In reflecting on my own ministry in light of this I have begun to see
how easy it is (and how I have in actuality) put the cart before the
horse. Churchplanting should begin with simple evangelism and simple
evangelism only. Instead, we start a church (gather a lot of Christians
from other churches) so that we can invite non-Christians to it and
evangelize them. This is just reshuffling the deck. It is event
organizing. Being a decent gatherer I can get usually get people in a
room, but then I have somehow expected a “service” (which from to an
outsider can easily look like a performance) to change someone. Of
course, God can use anything and he often has used a church service to
change someone’s life, but this was not Jesus’ method or Paul’s. The
Bible doesn’t command us to start churches so that we can invite people,
it commands us to evangelize, to “goodnewsize” people so that new
churches can start.
I have realized that in all honesty I haven’t done much of this
recently. Over the last two years, I have built relationships with
probably a hundred different unchurched hispanics in the Chicagoland
area and I have shown love and compassion through hours of service and
practical help. I have probably even invited (at least twice)

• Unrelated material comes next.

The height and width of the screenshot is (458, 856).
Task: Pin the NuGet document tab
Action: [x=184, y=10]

each of these one hundred people to my church. These are all good
things. These are all gospel acts. But they aren’t evangelism!

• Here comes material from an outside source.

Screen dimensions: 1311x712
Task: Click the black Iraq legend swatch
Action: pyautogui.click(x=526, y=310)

So this week I have gone all out. I am working on verbally sharing
the gospel every opportunity I get. This week I have done so in some way
or another 4 times in 3 days: With a janitor in the building where I
work, with one of my soccer team fellow players, over dinner with one of
the husbands of one of my congregants and with a family I recently met.
All friends of mine who I have known, but have not overtly talked about
Jesus with, though I have invited them all to church.
In all this I am praying for just one. For just one radical
commitment to faith. Just one person to rekindly my own passion and
belief in the transformative power of Christ. For just one person to
believe in Christ in the old fashioned and good old evangelical way of
confession and commitment. I am praying for just one person to say their
“yes” to Jesus outside of a church building and service, thanks in
minimal part, to my bold sharing of Jesus with them. Just one changed
life… the seed of a movement.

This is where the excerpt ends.